For any $A\in M_n(\mathbb{R})$, there is a $B$ s.t. $\operatorname{rank}(A)+\operatorname{rank}(B)=n$ and $AB=0$. This is a qualifying exam question which I have little experience approaching. This is certainly an exercise in linear algebra so I would like to obtain a method in solving similar questions.

Let $M_n(\mathbb{R})$ be the ring of $n\times n$ matrices over $\mathbb{R}$. If $A\in M_n(\mathbb{R})$, then there exists a $B\in M_n(\mathbb{R})$ s.t. $\operatorname{rank}(A)+\operatorname{rank}(B)=n$ and $AB=0$. Also does there exist a $B$ with the same properties such that $BA=0$ as well?

As far as I can tell, there is a similar question, but the question is over $\mathbb{C}$ coefficients so this is not a repeat question.
My approach is as follows. Since we work over $\mathbb{R}$, we should focus on the Rational Canonical Form. So write $A$ as a direct sum of companion matrices. The rank is preserved under similarity classes. The rank of $A$ is the sum of the ranks of the companion matrices. So the problem reduces to proving the result for a companion matrix.
Let $A=\begin{pmatrix}
0 & \dots & \dots & -a_1\\
1 & 0 & \dots &-a_2\\
\ddots &\ddots & \ddots & \ddots \\
0 & \dots & 1 &-a_{n-1}
\end{pmatrix}$ be a companion matrix. This has either rank $n-1$ or $n-2$. Then there should be choices of $B$ which work. Of course, this would be a tedious computation.
My question. Is there a better approach to this question? For example, some way to relate $M_n(\mathbb{R})$ to $M_n(\mathbb{C})$ so that I can use Jordan canonical forms instead?
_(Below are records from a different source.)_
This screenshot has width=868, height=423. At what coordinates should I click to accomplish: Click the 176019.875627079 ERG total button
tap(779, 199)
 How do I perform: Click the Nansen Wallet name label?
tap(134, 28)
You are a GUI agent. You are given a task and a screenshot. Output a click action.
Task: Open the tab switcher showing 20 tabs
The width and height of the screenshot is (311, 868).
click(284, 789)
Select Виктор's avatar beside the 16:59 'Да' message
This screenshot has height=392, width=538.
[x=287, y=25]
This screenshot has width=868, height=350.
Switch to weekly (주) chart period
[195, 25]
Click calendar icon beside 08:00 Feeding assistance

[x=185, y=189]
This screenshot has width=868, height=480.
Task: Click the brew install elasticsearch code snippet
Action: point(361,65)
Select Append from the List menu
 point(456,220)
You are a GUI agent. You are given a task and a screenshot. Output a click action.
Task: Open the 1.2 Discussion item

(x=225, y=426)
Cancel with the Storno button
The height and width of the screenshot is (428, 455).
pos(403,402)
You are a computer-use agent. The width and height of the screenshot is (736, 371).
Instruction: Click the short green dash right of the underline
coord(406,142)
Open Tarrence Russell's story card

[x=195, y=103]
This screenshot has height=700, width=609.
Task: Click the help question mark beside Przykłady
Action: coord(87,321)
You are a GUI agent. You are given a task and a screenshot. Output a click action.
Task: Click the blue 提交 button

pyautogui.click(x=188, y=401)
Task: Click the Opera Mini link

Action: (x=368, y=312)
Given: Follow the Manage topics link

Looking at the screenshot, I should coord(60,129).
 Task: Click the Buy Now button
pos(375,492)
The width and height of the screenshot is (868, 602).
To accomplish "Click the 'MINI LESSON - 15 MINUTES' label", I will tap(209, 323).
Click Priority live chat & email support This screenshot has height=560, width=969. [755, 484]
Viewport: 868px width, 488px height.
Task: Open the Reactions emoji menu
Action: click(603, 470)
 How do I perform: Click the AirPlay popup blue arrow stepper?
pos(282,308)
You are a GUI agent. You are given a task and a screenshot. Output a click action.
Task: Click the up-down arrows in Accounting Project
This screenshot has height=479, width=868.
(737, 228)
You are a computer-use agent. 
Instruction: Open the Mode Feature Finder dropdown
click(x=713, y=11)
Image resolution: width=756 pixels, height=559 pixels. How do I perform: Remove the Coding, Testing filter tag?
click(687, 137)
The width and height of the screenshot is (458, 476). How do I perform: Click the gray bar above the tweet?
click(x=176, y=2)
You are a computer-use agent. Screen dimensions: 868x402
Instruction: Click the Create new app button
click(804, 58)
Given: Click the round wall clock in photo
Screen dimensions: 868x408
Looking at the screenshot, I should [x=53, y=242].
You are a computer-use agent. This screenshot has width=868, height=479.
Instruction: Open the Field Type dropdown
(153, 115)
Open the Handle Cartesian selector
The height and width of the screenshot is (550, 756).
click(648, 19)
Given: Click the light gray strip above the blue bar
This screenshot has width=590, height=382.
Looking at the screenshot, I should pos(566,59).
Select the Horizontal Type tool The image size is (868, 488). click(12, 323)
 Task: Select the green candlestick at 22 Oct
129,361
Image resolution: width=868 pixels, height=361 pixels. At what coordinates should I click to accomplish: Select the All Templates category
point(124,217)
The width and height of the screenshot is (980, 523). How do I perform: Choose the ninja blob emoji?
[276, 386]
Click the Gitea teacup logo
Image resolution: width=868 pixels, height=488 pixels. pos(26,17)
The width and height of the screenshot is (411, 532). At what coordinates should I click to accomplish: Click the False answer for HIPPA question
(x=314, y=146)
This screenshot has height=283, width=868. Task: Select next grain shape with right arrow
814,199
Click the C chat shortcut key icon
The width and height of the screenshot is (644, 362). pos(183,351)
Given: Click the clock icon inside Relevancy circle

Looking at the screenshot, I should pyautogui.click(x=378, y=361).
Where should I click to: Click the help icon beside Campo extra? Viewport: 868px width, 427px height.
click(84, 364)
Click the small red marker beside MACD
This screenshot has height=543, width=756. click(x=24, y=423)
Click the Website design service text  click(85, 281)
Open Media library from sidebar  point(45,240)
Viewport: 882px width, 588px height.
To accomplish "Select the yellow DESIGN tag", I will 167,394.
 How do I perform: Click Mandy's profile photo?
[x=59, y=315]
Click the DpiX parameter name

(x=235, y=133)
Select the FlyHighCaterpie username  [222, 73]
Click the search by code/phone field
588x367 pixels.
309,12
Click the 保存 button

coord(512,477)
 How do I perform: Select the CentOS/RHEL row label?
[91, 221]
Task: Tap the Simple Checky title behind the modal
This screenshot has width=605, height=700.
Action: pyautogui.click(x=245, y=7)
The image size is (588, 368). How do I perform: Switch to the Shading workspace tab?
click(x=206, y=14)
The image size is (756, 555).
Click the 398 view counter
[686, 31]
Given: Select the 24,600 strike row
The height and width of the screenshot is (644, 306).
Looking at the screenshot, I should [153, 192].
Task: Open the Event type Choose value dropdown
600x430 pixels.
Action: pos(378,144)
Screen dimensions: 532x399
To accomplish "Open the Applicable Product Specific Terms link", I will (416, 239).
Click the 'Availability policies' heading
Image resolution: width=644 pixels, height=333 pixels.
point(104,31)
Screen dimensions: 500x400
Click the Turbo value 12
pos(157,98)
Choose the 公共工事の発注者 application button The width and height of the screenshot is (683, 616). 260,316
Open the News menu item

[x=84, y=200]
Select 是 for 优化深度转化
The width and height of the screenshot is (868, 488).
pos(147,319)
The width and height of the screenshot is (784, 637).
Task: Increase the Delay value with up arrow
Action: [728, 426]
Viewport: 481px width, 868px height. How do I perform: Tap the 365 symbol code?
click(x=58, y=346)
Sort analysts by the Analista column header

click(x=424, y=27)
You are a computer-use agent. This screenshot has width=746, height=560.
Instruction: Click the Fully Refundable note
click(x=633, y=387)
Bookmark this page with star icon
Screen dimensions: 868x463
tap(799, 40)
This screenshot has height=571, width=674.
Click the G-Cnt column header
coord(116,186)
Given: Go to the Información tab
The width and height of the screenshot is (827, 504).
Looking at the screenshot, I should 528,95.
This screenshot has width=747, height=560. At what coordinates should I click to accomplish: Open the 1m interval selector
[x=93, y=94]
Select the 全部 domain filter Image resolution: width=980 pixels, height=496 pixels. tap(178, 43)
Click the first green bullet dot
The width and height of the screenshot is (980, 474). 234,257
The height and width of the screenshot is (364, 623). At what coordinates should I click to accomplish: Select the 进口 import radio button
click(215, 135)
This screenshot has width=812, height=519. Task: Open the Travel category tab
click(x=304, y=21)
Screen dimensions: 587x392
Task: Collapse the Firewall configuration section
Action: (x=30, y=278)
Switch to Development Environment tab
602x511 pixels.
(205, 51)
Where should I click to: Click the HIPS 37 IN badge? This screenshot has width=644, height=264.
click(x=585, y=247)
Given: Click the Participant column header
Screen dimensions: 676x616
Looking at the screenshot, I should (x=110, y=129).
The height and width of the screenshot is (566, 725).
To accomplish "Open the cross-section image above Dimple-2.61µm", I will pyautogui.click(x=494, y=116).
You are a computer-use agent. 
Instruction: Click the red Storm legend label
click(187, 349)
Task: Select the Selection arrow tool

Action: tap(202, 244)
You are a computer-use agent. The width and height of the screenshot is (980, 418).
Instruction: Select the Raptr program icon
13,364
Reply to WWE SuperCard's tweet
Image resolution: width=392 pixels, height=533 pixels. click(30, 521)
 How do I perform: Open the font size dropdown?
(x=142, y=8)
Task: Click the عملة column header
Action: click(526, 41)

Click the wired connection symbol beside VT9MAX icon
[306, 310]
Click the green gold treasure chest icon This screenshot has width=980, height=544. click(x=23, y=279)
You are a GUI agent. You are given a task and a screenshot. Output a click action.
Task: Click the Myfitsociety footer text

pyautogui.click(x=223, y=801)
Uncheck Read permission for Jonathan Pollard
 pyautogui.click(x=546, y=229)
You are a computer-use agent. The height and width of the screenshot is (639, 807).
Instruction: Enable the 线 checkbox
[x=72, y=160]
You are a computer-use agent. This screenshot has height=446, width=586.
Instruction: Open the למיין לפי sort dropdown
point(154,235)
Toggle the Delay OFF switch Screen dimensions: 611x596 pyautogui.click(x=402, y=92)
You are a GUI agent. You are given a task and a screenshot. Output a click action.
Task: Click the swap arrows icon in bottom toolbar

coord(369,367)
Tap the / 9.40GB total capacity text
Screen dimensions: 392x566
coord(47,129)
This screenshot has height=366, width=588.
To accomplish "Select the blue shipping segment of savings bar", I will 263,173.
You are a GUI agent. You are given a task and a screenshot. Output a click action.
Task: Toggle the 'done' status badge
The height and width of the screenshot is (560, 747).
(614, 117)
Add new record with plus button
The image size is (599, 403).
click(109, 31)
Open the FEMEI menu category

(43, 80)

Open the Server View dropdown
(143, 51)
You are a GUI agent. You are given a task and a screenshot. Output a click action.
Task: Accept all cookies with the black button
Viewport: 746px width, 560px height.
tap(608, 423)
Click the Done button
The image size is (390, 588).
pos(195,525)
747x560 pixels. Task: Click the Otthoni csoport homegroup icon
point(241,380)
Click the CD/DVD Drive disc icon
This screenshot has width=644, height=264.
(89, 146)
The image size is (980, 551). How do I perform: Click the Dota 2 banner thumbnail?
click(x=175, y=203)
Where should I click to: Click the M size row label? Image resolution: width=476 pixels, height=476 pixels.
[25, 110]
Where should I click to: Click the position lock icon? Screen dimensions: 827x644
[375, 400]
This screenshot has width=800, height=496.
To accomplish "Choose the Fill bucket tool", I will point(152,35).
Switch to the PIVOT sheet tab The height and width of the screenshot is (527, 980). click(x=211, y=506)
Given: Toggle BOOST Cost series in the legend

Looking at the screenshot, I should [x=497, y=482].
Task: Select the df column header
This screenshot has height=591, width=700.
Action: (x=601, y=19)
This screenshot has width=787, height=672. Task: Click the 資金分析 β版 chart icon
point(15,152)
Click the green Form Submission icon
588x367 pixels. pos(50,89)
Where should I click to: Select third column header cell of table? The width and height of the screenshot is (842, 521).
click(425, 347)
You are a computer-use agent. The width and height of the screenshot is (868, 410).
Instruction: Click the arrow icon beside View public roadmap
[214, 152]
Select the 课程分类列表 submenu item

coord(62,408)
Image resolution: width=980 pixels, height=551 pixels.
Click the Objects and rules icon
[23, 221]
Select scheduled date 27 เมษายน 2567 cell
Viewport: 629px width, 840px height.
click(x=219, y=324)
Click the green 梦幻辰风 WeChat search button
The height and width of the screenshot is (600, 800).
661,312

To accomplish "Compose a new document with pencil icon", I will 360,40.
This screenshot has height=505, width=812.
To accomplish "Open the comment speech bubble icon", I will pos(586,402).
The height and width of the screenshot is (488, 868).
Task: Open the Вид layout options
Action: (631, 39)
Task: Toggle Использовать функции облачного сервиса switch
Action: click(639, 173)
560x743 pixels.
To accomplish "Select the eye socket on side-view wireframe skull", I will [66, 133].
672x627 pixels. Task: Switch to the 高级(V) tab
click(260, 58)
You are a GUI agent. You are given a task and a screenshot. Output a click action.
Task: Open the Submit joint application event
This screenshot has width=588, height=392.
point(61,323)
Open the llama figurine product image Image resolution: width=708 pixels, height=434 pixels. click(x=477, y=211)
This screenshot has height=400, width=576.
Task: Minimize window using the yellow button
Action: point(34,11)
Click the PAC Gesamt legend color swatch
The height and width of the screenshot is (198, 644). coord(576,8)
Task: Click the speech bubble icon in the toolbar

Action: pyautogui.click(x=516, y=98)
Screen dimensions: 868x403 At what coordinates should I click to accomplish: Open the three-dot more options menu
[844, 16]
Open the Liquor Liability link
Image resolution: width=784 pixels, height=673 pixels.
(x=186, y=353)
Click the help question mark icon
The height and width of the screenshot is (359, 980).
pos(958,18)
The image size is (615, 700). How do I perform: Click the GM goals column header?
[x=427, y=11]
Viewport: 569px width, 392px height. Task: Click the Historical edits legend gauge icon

 A: The kernel, or nullspace, of $A$ is a subspace of $\mathbb{R}^n$.  Let $\{b_1, \ldots, b_k\}$ be a basis for the kernel.  Take $B$ to be the matrix representing the linear transformation mapping the standard basis of $\mathbb{R}^k$ to the basis of the kernel.  Then $AB = 0$, and, due to the Rank-Nullity Theorem, you have the result.
A: If $\operatorname{rank}(A)=0$ or $\operatorname{rank}(A)=n$, the result is obvious.
If $\operatorname{rank}(A)=r$ and $0<r<n$, then, we can find $P$ and $Q$ in $GL_n(\mathbb R)$ such that  $A = P \begin{pmatrix} I_r & 0 \\ 0 & 0\end{pmatrix}Q$.
And we can choose  $\ \ \ B = Q^{-1} \begin{pmatrix} 0 & 0 \\ 0 & I_{n-r}\end{pmatrix}P^{-1}$.
A: Here is a constructive approach. Fix such $n\times n$ real matrix $A$. Let $W$ be its row space (span of the rows of $A$), namely $W = im(A^T)$. Now $W$ is a subspace in $\mathbb R^n$, so you can compute its orthogonal complement $W^\perp$. Let $b_1,\ldots,b_k$ be a basis of $W^\perp$, and consider a matrix $B$ whose columns are $b_1,\ldots,b_k$, and fill the rest with zeros.
Now imagine how matrix product is computed, $AB$ is the zero matrix, as each row of $A$ is orthogonal to each column of $B$. Further, rank of $A$ is the dimension of $W$ as $rk(A)=rk(A^T)$. Lastly, we have $rk(B) = dim(W^\perp) = n - dim(W) = n- rk(A)$.
(Note, $W^\perp = im(A^T)^\perp = ker(A)$. So you just need to take a basis for $ker(A)$ for $b_1,\ldots,b_k$.)
Note, this isn't a "canonical form" approach, but I'm illustrating this can be done in a more elementary brute way.
A: In order to address also the last part of the question (getting $BA=0$ as well), let the image of $A$ be generated by the $k$ column vectors $a_1,...,a_k$ and complement this (in an arbitrary way) with vectors $c_1,...,c_{n-k}$ so that the matrix $P=[a_1,...,a_k,c_1,...,c_{n-k}]$ has rank $n$, whence is invertible.
Let the kernel of $A$ be generated by $n-k$ vectors $z_1,...,z_{n-k}$.
We want $B$ to map ${\rm Im}\,A$ to zero vectors and the $c_j$'s to $\ker A$. This is fulfilled for example when  $B$  satisfies
$$ BP= B ( a_1,...,a_k,c_1 ..., c_{n-k}) = {(0,...,0, z_1,...,z_{n-k})} =: Q $$
And the solution is simply to take $B=QP^{-1}$ which verifies ${\rm rank} A+{\rm rank} B=n$ and both of $AB=0$, $BA=0$ at the same time.